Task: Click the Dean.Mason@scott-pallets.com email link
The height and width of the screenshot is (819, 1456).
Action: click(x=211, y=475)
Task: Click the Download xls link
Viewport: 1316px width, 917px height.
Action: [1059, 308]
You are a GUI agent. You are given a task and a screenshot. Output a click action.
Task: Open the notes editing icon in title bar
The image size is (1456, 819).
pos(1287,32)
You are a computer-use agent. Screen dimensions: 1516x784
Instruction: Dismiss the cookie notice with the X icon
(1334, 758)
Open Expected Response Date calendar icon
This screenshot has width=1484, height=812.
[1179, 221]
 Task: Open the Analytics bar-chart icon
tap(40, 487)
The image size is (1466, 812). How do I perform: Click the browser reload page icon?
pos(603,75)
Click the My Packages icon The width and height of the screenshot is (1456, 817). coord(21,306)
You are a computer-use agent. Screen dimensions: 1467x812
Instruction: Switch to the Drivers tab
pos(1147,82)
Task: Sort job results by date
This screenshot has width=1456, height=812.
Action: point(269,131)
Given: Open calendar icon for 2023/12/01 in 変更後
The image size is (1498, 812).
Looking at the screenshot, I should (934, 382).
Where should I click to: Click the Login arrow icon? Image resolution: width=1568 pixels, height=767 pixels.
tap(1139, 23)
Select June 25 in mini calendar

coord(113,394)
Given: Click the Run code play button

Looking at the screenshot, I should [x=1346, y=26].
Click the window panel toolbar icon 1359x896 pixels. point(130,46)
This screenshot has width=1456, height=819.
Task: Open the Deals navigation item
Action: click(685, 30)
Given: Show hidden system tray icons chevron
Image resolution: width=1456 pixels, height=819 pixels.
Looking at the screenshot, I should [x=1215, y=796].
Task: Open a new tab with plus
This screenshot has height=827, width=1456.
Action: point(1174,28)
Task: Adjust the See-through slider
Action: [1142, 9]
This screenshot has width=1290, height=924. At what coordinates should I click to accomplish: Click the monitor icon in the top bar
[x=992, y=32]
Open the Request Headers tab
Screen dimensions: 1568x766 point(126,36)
- - - -
## ACTIVITY
How many of the lines above contain the string "computer"? Give the count alone.

## ANSWER TO THIS EXERCISE
2